Task instructions: Copy the book review between "When we meet" and "in the mid-1990s.", inclusive, and switch "hometown" to "birthplace".

Source passage:
□ □ □ □

Singin’ in the dead of night…
Author: Greg Enslen
I admire an author who swings for the fence with his first novel. Greg Enslen did just that back in 2003 when he published Black Bird. No baby steps into the horror genre for this author – he went for the full-on epic battle between good and evil. His success is not as clear as his boldness in this brave endeavor, but he definitely gets props for putting it all out there.
Black Bird, like any good horror epic, gives us two characters, Good and Evil, on which to focus. We meet Evil first – he is Jack Terrington, serial killer. We meet him early in his career, in the 1970s, as he flees from a pack of dogs in a small Virginia town where the sheriff has managed to sniff him out and is hot on his trail. Luck and persistence allow him to live to kill another day, which he merrily does, across the nation, at will, for the next 20 years. He’s lethal – without conscience, without real motive, without pattern. He’s off the grid and no one even realizes how many murders can be attributed to this single killer.
When we meet Good, he isn’t as immediately impressive as the representative of his side of the battle. David Beaumont is the underachieving son of that small town Virginia sheriff. He has grown up in the shadow of his father’s legend and in his own mind feels that he must escape from this man he has come to hate. He’s selfish, unkind and rather stupid as he plans his exit from his hometown to the sandy beaches of California – leaving behind his family, his brokenhearted ex-girlfriend and any expectations that he might get himself together and become an adult someday. David is not quite 18 years old as the story begins in the mid-1990s.
Terrington is developed first, and developed very, very well. He’s an evil bastard, his crimes brazen and sadistic. Enslen does a terrific job walking the line between making sure we know that this guy is seriously twisted and not getting to deeply into the gore of the crimes. We know what he does; we don’t need it spelled out to the last detail. I’m impressed by both the restraint and the skill involved in presenting Evil in such a way that he’s terrifying while avoiding turning the novel into the written equivalent of torture porn.
Beaumont is developed a little later, and with some lesser degree of success. It seems that in the attempt to make his hero human, give him flaws and make him relatable as a regular guy, Enslen leans slightly too far away from hero and too far into adolescent brat. Perhaps it’s the relative youth of the protagonist that creates a barrier between him and true heroics. His feelings and actions are perfectly understandable for a teenage boy, but they aren’t at all suitable for the person who needs to play Good in this battle. In comparison to the truly menacing, terrifying Evil that is Terrington, Beaumont looks too flawed, too selfish, too young and not even remotely equipped to exhibit the kind of selflessness required of a really effective Good character.
Enter the peripherals. A meteorologist tracking a super storm approaching Virginia. A rookie CIA agent working with the first mega-computer able to compile data from across the country. A former sheriff’s deputy who worked with Beaumont’s father back in the day. A flock of birds that appear occasionally and mysteriously to observe and sometimes nudge the action forward. Together, these characters not only fill out the story, adding elements to the battle, but also help buff up the Good side of the equation. It turns out that David Beaumont doesn’t have to carry the mantle of Good solely on his inadequate shoulders. The stories of these peripherals are scattered into the book, a chaos of unconnected chapters slowly coalescing into the scene for the Epic Showdown.

□ □ □ □

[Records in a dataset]

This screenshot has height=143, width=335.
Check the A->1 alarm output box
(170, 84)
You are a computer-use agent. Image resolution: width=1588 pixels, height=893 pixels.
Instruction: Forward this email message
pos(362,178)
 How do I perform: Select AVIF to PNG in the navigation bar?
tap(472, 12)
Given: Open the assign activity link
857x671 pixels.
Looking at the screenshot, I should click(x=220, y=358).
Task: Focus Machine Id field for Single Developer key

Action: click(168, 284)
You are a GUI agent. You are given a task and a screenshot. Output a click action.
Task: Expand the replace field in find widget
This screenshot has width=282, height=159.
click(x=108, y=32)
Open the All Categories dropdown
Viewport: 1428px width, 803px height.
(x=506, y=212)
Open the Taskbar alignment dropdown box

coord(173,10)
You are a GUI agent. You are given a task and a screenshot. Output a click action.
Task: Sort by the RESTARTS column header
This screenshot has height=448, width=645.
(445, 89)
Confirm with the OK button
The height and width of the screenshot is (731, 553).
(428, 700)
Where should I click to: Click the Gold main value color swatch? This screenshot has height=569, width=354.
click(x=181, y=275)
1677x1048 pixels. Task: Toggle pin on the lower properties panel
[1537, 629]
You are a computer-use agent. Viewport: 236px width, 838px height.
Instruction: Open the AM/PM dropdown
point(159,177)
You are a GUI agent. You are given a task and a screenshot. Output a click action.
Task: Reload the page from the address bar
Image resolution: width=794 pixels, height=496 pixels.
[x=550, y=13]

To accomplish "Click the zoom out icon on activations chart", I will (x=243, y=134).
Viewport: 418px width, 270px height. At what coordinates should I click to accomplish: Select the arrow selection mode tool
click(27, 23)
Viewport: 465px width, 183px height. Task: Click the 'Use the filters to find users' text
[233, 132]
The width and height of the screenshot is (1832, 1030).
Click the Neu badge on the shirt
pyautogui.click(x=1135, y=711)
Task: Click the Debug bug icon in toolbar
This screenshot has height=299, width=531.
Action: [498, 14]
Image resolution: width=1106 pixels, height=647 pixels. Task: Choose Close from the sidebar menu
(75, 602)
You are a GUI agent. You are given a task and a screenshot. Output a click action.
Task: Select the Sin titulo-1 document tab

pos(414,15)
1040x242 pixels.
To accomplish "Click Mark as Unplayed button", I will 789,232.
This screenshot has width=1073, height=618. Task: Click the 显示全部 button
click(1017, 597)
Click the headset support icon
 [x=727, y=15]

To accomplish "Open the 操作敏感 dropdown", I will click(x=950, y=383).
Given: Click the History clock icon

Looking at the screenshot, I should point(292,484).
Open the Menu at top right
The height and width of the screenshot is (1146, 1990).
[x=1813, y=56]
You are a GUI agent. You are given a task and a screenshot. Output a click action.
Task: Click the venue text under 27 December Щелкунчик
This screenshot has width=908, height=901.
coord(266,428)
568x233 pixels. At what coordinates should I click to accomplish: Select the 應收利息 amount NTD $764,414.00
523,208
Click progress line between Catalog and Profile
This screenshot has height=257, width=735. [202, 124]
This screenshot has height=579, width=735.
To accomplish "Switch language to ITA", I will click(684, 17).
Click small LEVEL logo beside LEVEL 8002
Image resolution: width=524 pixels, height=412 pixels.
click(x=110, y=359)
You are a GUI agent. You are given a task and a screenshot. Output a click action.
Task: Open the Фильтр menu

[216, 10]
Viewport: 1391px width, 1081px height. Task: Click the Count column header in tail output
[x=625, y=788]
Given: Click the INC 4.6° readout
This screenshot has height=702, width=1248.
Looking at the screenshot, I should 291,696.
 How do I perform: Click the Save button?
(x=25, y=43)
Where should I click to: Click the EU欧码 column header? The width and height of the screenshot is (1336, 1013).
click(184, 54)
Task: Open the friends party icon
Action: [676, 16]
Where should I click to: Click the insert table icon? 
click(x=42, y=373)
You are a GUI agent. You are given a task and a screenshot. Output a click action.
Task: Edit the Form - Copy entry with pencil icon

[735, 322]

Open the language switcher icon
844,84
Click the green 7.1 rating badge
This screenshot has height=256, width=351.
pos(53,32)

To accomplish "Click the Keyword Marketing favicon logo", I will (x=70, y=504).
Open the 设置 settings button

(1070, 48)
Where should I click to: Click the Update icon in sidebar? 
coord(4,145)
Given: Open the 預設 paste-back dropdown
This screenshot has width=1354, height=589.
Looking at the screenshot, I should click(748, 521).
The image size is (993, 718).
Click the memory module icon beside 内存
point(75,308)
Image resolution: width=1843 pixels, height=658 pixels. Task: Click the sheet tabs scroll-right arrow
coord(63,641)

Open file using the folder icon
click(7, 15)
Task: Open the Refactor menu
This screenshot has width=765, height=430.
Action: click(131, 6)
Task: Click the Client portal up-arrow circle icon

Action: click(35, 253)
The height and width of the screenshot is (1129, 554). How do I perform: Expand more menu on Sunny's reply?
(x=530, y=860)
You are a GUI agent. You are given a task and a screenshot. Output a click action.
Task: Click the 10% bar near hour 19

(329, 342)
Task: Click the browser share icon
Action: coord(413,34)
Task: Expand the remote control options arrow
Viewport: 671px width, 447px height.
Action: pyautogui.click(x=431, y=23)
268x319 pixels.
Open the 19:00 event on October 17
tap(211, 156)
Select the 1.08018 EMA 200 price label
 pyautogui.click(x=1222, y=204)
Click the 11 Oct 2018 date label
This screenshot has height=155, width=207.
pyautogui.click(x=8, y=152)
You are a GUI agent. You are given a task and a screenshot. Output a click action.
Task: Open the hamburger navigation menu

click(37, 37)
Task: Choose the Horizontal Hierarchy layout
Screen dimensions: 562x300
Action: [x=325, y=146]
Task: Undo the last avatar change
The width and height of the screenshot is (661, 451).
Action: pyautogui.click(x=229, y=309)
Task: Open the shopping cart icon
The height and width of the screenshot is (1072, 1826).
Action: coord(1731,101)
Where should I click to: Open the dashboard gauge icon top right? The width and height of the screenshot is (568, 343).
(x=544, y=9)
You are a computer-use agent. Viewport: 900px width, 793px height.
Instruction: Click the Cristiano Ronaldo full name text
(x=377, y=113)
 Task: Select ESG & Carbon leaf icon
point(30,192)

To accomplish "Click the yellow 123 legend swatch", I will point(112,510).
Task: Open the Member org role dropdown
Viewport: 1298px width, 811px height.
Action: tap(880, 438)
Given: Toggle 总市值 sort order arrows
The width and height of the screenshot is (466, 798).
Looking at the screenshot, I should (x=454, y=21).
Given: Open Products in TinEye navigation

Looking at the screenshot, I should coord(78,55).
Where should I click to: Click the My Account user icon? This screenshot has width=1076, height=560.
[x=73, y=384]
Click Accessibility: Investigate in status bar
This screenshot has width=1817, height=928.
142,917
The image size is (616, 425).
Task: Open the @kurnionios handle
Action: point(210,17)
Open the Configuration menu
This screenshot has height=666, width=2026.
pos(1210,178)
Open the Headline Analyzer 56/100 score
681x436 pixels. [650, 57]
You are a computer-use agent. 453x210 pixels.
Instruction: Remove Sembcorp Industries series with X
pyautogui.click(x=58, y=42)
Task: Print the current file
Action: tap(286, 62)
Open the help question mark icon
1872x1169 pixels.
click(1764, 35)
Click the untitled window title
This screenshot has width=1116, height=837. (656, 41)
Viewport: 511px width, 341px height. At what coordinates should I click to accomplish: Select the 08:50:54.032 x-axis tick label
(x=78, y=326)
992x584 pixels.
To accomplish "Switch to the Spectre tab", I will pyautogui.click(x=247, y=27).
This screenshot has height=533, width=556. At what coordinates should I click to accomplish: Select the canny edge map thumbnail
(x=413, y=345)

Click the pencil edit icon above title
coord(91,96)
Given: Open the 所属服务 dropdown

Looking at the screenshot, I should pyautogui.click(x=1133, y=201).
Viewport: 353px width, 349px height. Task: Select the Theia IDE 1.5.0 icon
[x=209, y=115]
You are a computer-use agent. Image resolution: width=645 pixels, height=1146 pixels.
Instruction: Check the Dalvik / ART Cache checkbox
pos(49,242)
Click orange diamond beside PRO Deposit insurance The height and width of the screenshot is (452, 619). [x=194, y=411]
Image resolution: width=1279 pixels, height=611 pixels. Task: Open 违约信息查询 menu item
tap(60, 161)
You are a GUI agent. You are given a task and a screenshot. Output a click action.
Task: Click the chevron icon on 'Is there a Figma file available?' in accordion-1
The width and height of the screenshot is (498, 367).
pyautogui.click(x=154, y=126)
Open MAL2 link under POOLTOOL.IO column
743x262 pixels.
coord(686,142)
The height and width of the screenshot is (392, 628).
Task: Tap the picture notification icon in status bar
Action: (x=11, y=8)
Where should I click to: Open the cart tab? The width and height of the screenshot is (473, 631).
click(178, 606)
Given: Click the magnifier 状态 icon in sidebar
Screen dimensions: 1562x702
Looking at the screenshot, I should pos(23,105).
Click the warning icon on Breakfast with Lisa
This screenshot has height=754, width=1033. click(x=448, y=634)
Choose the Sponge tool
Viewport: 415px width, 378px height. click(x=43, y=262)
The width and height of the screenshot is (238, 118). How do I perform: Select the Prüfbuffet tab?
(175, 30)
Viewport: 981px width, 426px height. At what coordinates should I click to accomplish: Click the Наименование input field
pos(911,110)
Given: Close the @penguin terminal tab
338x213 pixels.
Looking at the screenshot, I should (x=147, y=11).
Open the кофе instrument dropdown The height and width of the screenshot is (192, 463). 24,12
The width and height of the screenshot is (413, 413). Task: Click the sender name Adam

□ □ □ □

Task solution:
When we meet Good, he isn’t as immediately impressive as the representative of his side of the battle. David Beaumont is the underachieving son of that small town Virginia sheriff. He has grown up in the shadow of his father’s legend and in his own mind feels that he must escape from this man he has come to hate. He’s selfish, unkind and rather stupid as he plans his exit from his birthplace to the sandy beaches of California – leaving behind his family, his brokenhearted ex-girlfriend and any expectations that he might get himself together and become an adult someday. David is not quite 18 years old as the story begins in the mid-1990s.